In multidimensional scaling, how can one determine dimensionality of a solution given a stress value?

Having a stress value it is not possible to determine the dimensionality of the dataset. At best, you can evaluate whether the value is low or high (this evaluation is also a bit problematic to me).

From what I understand, stress value is inversely related to the number of dimensions of a MDS solution,

correct

and that higher stress value indicates that there is a lot of error (i.e. badness-of-fit) in the current model,

correct

indicating a solution with more dimensions.

Not very accurate conclusion. consider stress as a function, "number of dimensions" is one of the inputs of this function. The others [significant factors] are the model that you are using as your MDS model, the initial configuration of points in the MDS configuration(map) or even the order of rows/columns in the dissimilarity matrix. Therefore, you will get different stress values in 2-dimension space for instance just by changing the initial configuration of the points! [although this change in the stress value is not considerable comparing to the one resulted by change in the number of dimensions]

Now if you want to figure out the most proper number of dimensions regarding the stress value, there is a straight-forward solution: In multidimensional scaling, the pragmatic way of depicting the inverse relation of number of dimensions and stress is computing the stress for 2,3,4...,n-1 dimensions. n is the original number of dimension of the data.

The result of above computations becomes more lucid and comprehensible through "Scree plot of number of dimensions ~ amount of stress". The example below is from Cox and Cox(2001): Now we can decide about the number of dimensions based on the relation. It is a trade-off: more dimensions-->lower stress (more accurate map) and less dimension reduction(more difficult to visualize and interpret).
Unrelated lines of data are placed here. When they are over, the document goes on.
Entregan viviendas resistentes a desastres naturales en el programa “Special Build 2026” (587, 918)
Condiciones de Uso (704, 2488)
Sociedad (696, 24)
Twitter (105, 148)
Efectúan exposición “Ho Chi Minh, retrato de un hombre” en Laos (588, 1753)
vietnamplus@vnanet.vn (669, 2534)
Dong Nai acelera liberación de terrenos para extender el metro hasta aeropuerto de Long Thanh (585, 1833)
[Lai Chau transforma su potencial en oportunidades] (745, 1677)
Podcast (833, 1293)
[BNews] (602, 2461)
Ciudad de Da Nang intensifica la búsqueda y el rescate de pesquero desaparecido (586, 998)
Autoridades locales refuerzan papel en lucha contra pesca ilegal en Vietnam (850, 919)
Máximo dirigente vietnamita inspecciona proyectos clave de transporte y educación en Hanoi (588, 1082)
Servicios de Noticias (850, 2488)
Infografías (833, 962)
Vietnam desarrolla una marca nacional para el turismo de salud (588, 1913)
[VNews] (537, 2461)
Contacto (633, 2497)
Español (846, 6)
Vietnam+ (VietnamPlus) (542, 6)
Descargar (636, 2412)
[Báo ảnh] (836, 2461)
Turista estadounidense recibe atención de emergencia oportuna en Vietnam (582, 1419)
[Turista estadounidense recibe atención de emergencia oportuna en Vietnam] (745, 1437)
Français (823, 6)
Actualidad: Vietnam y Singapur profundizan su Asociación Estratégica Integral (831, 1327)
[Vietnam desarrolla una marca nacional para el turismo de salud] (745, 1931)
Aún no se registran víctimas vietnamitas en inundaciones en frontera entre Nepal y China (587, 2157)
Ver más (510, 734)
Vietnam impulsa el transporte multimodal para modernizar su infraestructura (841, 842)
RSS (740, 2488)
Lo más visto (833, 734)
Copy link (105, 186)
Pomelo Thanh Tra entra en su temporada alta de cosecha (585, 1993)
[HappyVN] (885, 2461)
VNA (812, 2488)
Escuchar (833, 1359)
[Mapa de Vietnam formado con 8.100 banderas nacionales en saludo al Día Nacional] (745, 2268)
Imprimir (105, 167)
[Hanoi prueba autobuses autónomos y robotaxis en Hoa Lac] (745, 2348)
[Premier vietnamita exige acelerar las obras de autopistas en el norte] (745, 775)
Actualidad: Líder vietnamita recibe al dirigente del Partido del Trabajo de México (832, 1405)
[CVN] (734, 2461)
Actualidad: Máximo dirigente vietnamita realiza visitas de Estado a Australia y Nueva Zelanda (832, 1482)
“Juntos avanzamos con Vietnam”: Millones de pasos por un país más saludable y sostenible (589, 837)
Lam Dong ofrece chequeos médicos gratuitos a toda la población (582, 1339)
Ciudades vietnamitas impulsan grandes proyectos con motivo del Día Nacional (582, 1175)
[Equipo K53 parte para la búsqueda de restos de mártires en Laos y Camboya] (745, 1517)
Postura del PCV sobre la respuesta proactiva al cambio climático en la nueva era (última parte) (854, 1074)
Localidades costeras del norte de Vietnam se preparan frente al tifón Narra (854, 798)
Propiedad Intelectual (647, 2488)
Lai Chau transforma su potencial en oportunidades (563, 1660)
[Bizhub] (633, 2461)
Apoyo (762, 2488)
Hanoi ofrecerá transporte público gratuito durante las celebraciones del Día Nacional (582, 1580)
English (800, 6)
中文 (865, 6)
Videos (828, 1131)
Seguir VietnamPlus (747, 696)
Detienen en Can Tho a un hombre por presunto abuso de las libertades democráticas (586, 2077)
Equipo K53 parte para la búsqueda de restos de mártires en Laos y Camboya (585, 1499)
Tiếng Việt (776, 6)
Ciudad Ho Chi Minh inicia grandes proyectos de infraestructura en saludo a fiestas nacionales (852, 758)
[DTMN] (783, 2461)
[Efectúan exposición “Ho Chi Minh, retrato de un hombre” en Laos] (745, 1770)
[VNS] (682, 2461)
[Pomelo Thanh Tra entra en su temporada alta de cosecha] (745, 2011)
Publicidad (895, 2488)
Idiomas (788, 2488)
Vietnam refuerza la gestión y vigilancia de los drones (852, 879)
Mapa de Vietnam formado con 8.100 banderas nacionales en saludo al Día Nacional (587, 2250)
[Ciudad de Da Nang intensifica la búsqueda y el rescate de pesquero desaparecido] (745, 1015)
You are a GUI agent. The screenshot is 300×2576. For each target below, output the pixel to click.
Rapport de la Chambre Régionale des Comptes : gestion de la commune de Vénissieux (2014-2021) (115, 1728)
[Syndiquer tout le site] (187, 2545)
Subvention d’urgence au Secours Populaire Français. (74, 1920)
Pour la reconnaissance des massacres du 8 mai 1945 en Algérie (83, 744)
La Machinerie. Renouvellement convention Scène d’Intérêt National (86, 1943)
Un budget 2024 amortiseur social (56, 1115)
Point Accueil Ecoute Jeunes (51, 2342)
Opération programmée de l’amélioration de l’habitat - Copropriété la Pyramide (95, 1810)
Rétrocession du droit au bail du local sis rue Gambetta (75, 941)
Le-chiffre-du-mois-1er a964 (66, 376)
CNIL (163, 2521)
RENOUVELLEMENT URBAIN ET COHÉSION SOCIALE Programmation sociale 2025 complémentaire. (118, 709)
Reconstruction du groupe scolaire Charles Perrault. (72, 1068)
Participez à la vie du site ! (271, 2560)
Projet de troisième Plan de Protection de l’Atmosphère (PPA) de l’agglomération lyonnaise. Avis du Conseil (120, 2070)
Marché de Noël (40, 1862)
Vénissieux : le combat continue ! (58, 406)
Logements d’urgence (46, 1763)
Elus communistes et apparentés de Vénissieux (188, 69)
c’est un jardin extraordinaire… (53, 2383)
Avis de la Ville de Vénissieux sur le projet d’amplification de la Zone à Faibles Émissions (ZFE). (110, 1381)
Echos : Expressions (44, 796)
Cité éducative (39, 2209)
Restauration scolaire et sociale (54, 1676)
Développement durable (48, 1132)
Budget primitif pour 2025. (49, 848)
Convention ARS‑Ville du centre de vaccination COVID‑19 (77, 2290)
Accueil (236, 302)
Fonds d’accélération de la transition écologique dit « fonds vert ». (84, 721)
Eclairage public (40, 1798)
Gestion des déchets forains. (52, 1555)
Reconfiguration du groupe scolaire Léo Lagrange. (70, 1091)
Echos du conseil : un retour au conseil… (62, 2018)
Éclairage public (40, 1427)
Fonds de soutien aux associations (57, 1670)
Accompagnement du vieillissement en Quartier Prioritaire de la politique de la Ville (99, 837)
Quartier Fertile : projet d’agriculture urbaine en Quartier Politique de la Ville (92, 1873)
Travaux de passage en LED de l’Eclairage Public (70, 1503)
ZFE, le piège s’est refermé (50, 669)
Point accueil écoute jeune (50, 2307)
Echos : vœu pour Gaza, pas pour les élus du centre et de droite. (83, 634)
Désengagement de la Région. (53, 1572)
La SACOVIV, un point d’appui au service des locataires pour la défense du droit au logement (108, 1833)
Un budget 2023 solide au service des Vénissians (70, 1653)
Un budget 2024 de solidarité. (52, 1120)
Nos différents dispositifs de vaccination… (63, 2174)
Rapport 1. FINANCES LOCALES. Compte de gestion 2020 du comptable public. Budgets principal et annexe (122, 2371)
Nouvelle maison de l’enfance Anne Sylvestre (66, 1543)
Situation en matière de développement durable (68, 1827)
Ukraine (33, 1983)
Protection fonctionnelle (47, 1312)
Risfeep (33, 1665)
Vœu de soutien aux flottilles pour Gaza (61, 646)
Besides, the proper number of dimensions are not decided solely based on stress value. Your goal also matters. If you want to have a 2D map, then you choose 2-dimensions and then try to minimize the stress as much as possible.

Nevertheless, if you are implying "how much stress is too much" then we have another story! one way of evaluation of your magnitude of stress is comparing it to the average stress values of different possible configurations of your dataset. (have look at "Multidimensional Scaling in R: SMACOF" written by Patrick Mair).

Are the randomly generated coordinates, number of variables, and number of categories in a variable related?

Sorry but I don't understand this part of your question.

• I'm not sure I understand your point "It is possible to perfectly visualize any n-dimensional data in n-1 dimension space". If I have 4 points at the corners of a square in a 2D space, I don't see how I can perfectly represent them in a 1D space w/o losing information. Can you clarify what you mean here? – gung - Reinstate Monica Jan 15 '16 at 19:59
• Ok, you are right! I put that part in square brackets because it was to somehow off topic and I was not sure about it. Indeed, I have mixed two ideas one from MDS and the other from Correspondence analysis. And my sentence was wrong. sorry for it. But in order to rectify the shaky claim: "in ordinal MDS, any matrix of proximities pij (i < j) can be represented, with zero Stress, in m = n − 2 dimensions" Borg & Groenen (2005) Page47. – Shahin Jan 15 '16 at 20:47
• Also this is from CA literature: "... The dimensionality of this coordinate system is always one less than the number of elements in the profile. For example, we have just seen that three-element profiles are contained exactly in a two-dimensional triangular profile space. For profiles with four elements the dimensionality is three and the profiles lie in a four-pointed tetrahedron in three-dimensional space. " Greenacre(2007) p15 – Shahin Jan 15 '16 at 20:54
• Once again sorry for inaccuracy. I am going to rectify it from the original answer. and thanks for being such an observant! – Shahin Jan 15 '16 at 20:55
• I thought it might have been just a slip of the keyboard. I interpret those quotes to be about the row dimension, & I agree w/ them under that interpretation. A data matrix w/ n rows & p columns (rows are observations & columns are variables) can be perfectly fit in a new variable space w/ min(n-1, p) dimensions. – gung - Reinstate Monica Jan 15 '16 at 21:10

This is old, but one can compute BIC for every dimensionality, and choose the dimensionality with the lowest BIC. BIC is nice in that it accounts for inter-subject variability, model fit (stress), and parametric complexity.